## WORK REQUIRED
Search the entries below for "plus" and copy each matching line.

## WORKING DATA
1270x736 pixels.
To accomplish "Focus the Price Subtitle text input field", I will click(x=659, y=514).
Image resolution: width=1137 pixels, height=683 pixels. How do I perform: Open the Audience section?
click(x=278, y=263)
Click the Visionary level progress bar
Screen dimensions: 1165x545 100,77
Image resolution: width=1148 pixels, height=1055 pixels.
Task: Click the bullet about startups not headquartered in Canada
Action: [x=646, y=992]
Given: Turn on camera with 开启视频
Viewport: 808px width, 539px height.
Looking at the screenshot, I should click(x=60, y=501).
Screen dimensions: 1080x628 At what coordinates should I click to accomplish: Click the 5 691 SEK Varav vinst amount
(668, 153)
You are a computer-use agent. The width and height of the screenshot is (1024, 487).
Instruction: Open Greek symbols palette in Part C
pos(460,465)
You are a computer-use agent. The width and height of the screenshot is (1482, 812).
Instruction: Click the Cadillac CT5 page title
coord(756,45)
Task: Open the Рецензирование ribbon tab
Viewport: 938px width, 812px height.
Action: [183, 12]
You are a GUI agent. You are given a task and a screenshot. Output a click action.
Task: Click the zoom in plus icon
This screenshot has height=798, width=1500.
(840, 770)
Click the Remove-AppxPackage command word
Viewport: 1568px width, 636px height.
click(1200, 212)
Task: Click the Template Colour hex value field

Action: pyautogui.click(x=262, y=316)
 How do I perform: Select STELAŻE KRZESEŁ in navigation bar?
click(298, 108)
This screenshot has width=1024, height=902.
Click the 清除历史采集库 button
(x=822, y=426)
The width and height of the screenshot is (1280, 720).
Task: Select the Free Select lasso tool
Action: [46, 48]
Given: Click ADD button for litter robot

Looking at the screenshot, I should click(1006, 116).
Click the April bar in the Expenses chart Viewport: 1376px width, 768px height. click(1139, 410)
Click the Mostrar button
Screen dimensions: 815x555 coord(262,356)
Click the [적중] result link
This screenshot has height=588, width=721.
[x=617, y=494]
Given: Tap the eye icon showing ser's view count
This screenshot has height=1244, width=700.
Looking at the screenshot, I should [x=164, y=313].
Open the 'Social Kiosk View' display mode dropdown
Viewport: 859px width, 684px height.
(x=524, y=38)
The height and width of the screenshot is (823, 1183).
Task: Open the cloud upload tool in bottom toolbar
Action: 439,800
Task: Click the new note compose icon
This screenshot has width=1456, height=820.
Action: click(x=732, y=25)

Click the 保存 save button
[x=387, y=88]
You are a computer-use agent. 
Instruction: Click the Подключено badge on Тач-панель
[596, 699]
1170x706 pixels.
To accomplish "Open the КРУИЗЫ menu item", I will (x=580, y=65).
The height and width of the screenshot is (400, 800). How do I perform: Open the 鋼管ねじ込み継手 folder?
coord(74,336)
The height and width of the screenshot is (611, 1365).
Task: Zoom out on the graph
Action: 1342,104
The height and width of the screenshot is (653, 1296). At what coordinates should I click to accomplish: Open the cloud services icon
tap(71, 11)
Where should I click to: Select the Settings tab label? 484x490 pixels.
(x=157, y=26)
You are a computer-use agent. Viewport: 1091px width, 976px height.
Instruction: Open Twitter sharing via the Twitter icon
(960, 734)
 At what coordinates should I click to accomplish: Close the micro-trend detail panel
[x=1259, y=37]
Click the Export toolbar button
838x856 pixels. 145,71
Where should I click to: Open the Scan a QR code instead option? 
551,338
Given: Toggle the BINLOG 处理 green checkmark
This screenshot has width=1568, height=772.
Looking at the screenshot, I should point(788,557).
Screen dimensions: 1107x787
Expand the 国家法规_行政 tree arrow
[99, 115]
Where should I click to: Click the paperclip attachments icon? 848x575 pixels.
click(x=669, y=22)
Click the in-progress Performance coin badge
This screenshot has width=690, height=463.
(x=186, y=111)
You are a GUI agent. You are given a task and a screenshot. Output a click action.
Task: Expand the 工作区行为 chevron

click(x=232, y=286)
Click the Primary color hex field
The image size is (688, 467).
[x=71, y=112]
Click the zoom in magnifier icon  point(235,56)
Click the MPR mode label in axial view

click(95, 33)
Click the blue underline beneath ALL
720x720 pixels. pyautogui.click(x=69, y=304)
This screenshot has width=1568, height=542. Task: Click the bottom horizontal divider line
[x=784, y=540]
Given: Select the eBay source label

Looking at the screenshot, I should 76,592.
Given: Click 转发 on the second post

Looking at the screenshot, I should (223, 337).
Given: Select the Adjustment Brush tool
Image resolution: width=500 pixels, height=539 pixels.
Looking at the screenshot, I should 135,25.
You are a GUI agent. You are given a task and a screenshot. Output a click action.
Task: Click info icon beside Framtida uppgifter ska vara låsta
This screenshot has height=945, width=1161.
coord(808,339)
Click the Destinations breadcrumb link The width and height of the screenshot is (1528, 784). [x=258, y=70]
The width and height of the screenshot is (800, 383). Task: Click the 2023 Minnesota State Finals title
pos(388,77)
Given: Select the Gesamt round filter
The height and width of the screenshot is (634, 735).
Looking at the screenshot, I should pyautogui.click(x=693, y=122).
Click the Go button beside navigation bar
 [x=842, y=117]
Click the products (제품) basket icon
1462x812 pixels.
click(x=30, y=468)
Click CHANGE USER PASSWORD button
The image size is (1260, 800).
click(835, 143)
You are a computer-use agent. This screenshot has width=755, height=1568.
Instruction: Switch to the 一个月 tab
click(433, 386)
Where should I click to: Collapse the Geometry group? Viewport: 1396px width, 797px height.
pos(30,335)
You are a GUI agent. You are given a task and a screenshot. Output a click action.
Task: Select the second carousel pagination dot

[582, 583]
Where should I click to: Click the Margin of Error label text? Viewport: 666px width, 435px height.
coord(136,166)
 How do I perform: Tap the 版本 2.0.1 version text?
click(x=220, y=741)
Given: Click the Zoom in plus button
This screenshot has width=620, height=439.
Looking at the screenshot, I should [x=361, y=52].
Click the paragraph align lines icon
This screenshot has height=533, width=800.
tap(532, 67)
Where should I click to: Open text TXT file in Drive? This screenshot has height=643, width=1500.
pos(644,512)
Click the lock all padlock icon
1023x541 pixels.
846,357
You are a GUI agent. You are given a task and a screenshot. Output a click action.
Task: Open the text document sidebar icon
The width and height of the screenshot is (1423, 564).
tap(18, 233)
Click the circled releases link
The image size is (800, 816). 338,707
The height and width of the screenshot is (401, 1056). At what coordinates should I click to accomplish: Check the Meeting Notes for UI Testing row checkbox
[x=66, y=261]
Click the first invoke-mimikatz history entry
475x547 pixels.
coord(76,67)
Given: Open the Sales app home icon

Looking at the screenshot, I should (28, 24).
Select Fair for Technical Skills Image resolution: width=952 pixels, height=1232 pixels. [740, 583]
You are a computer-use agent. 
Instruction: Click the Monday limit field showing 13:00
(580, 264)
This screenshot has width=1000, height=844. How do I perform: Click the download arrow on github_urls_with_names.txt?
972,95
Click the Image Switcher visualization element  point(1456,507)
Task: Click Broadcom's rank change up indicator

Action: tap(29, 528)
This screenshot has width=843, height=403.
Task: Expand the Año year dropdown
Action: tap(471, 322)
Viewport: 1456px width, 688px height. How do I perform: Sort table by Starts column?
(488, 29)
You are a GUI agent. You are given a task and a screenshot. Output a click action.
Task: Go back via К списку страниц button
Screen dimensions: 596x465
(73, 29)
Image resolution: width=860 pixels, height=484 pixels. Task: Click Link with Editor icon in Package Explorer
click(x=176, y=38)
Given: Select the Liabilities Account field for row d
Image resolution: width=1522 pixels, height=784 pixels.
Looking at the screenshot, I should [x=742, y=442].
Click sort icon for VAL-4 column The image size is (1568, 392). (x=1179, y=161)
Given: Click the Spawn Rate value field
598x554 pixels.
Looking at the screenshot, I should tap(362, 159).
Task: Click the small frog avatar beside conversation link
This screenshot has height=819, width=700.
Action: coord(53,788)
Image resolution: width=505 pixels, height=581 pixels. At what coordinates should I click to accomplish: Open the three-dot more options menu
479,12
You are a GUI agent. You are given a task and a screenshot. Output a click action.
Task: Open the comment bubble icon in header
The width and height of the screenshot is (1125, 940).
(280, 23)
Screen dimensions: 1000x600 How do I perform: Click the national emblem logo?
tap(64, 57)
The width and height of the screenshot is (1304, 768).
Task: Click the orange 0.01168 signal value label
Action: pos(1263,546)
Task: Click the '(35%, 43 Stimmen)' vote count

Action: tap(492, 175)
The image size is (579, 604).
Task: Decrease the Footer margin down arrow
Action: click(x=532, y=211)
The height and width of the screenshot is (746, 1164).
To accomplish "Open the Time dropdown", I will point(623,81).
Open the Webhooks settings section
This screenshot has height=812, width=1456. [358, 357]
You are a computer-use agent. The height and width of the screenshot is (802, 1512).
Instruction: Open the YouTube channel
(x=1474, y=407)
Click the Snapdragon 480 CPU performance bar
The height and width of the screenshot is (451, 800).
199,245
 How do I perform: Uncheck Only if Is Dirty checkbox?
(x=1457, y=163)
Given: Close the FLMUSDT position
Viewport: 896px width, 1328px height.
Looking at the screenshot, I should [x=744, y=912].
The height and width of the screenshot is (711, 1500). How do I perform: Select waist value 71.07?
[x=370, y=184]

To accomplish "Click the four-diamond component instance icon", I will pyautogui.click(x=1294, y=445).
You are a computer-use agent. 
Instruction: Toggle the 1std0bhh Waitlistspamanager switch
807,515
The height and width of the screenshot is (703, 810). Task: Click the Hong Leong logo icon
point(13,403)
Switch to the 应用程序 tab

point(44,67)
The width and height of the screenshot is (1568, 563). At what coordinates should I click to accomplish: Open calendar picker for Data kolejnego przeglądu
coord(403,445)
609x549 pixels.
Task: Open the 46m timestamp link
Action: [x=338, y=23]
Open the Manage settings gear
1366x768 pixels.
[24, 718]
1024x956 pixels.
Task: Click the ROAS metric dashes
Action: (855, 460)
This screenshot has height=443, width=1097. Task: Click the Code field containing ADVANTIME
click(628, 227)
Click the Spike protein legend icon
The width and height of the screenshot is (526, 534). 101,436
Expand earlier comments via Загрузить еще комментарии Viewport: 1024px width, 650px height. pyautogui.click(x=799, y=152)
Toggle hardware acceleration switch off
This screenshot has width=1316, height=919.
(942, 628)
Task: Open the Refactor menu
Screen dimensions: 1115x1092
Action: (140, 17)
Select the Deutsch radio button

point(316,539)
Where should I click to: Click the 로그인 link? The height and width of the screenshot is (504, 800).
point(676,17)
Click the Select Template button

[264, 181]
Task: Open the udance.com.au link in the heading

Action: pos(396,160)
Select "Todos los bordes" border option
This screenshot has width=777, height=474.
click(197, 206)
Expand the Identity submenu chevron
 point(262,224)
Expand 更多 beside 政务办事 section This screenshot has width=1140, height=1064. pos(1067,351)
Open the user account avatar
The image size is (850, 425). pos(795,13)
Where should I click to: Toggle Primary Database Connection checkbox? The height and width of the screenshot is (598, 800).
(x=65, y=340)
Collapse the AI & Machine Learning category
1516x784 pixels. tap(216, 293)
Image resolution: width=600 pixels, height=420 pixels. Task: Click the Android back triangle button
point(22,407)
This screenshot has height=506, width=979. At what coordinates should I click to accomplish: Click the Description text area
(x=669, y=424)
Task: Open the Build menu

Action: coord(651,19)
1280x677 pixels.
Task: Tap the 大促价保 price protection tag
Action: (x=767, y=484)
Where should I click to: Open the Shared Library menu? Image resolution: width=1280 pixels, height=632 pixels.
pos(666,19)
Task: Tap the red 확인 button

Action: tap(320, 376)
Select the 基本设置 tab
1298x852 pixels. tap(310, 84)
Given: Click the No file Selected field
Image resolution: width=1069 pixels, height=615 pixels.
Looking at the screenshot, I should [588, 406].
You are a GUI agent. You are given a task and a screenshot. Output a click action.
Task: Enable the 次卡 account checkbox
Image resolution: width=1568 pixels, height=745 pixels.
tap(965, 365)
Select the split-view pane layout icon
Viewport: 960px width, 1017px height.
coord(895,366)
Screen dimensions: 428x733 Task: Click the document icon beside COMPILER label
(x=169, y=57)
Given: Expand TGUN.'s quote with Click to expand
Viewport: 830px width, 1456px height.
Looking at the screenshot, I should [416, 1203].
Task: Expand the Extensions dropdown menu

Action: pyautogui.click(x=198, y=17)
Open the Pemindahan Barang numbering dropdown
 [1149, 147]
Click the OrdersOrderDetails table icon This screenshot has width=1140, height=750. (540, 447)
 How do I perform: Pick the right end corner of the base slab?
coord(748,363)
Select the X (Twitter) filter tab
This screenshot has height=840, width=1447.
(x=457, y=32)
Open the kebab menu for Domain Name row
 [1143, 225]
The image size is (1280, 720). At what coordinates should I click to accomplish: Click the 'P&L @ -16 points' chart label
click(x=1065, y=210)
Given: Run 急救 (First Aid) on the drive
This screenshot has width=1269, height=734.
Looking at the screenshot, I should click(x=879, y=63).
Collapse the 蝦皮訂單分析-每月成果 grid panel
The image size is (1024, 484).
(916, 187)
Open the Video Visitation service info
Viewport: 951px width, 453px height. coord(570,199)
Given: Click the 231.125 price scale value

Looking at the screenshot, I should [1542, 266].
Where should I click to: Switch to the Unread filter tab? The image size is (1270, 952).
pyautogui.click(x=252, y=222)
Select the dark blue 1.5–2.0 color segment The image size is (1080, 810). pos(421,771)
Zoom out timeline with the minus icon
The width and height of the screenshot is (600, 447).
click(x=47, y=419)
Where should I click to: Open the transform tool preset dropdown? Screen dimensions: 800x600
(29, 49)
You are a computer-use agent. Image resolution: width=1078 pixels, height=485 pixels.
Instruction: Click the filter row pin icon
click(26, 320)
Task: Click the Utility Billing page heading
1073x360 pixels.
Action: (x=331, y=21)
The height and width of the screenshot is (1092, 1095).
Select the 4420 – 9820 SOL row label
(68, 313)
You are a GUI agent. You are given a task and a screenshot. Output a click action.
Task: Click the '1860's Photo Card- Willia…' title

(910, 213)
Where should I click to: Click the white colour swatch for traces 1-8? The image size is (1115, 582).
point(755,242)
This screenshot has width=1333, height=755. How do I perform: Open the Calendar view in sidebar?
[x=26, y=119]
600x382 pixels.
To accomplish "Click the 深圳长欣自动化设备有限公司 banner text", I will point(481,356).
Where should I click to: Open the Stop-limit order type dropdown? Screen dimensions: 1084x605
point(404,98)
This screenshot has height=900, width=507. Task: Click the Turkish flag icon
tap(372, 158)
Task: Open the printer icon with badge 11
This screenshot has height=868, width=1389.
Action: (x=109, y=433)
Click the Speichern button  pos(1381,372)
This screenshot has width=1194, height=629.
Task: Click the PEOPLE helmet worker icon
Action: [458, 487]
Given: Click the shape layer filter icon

## ANSWER AREA
Task: Click the zoom in plus icon
Given: Click the Zoom in plus button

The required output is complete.